Ecosystem-based solutions are vitally important for the Mekong Delta to adapt to climate change in the decades to come, speakers said at a seminar held in Can Tho over the weekend.
|A river bank erosion site in My Duc Dong commune of Cai Be district, the Mekong Delta province of Tien Giang
Dr Le Anh Tuan of Can Tho University’s Research Institute for Climate Change, said that ecosystem-based solutions could reduce vulnerability and improve resilience to natural disasters and weather abnormalities.
Climate-change measures must focus on conservation and restoration of ecosystems, as well as sustainable management and social benefits, he said.
Farmers in the delta have already improved their incomes through successful climate-change programmes, including conversion from rice-only cultivation models to sustainable models in which rice is cultivated in rotation with fish, shrimp, lotus, vegetables or fruit.
Many farmers who have received support from scientists and organisations have also focused on the processing of agricultural products as well as tourism development, Tuan said.
In the context of globalisation, the Mekong Delta region has great potential for development but it is vulnerable to environmental changes, according to Dr Ha Thanh Toan, rector of Can Tho University.
“Climate change and rising sea levels are occurring more quickly than what was predicted, causing extreme weather phenomena, and affecting livelihoods. These require long-term solutions for the region’s sustainable development,” he added.
Last year, Prime Minister Nguyen Xuan Phuc signed a resolution on sustainable development of the Mekong Delta as part of an effort to cope with climate change.
Under the resolution, by 2100, the region’s sustainability would be ensured with high-quality agriculture, eco-tourism, services, and industry, especially the processing industry. The latter would increase the value and competitiveness of the area’s agricultural products.
The infrastructure system of the delta would also be greatly improved by that time.
By 2050, the Mekong Delta will aim to become a region with "moderately good development and a modern social organisation level", according to the resolution.
By that time, the income per capita of the delta would be higher than the national average, while the proportion of ecological agriculture and high-quality applied agriculture would reach 80 percent.

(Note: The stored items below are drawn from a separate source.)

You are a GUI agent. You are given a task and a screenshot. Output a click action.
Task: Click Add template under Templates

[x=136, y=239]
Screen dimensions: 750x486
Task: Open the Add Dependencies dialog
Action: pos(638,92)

Besides ensuring prosperity for local residents, sustainability would require the preservation of traditional and special cultural values, and protection of land and water, according to the resolution.
The resolution includes solutions such as newly established ecological sub-regions for agriculture and a master plan for sustainable development.

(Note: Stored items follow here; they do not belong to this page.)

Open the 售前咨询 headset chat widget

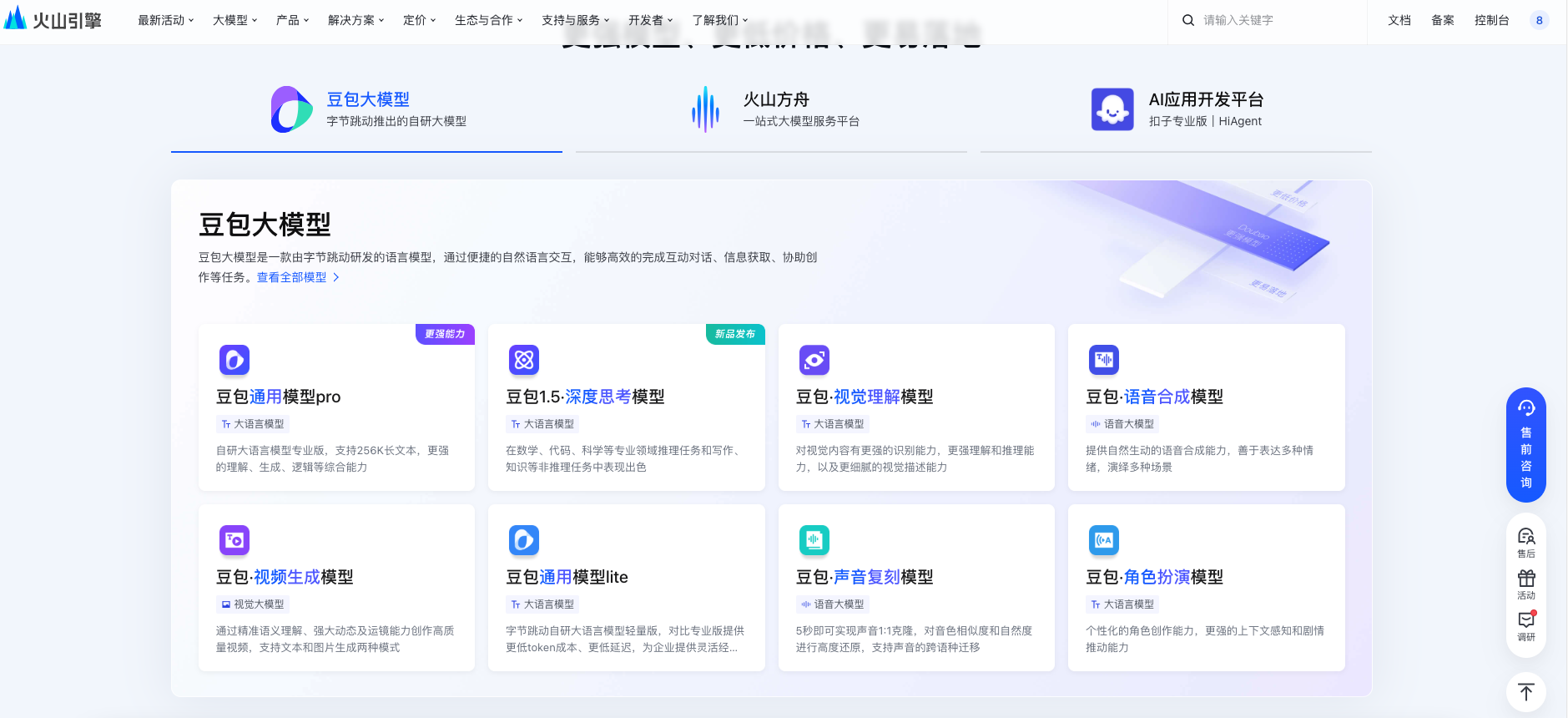point(1525,444)
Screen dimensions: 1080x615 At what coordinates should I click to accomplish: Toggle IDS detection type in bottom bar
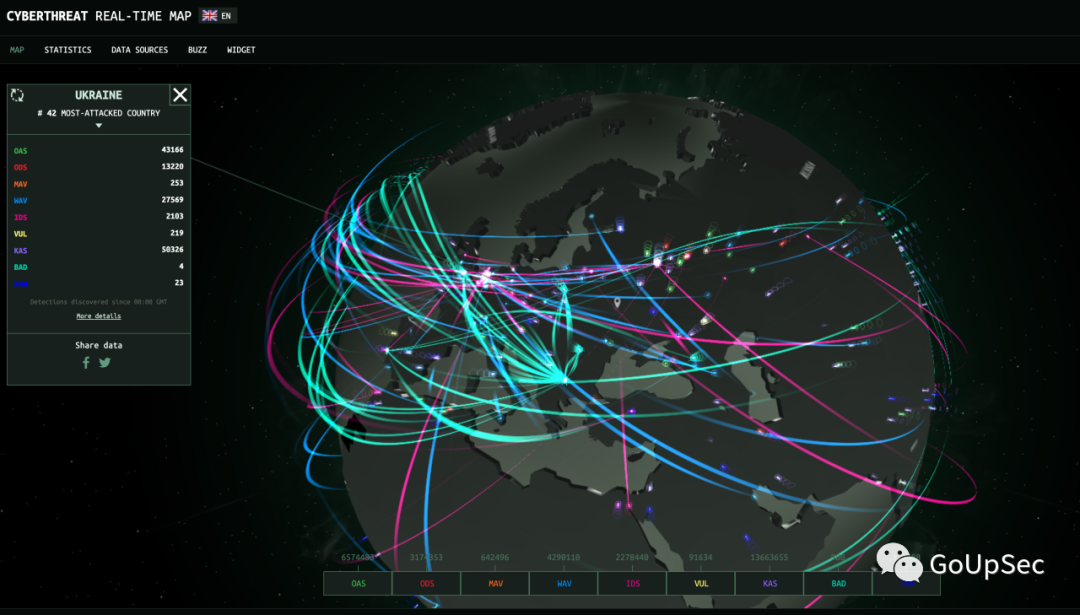pos(632,583)
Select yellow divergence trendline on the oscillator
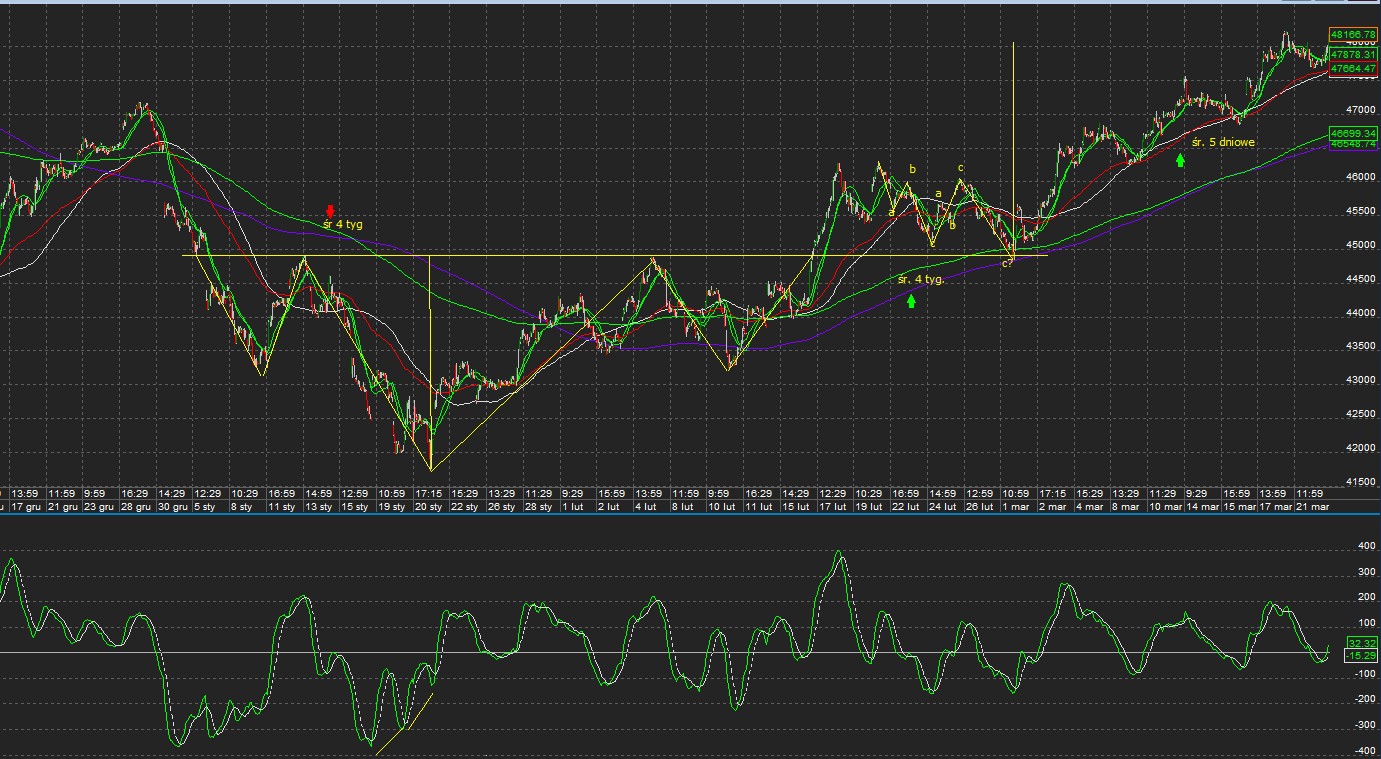Screen dimensions: 1381x759 click(x=404, y=724)
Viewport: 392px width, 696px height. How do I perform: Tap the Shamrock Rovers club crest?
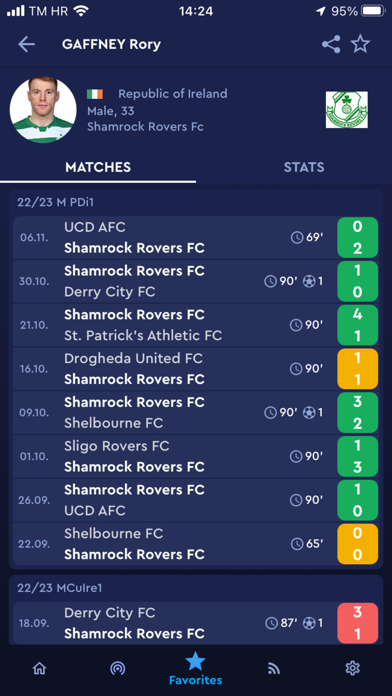[x=347, y=110]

It instructs the Ministry of Foreign Affairs to promote sustainable and fair usage of the Mekong River and other river resources, especially among the six Mekong River basin countries.
The ministry plans to work with Mekong River development partners to increase their support for activities of the Mekong River Commission, and has asked the upper countries to join the commission soon.
The resolution also instructs the HCM City People’s Committee to create a cooperation programme among provinces in the Mekong Delta, HCM City and the Southeast region.
The National Assembly has been tasked to arrange the State budget to implement the missions and programmes mentioned in the Prime Minister’s resolution.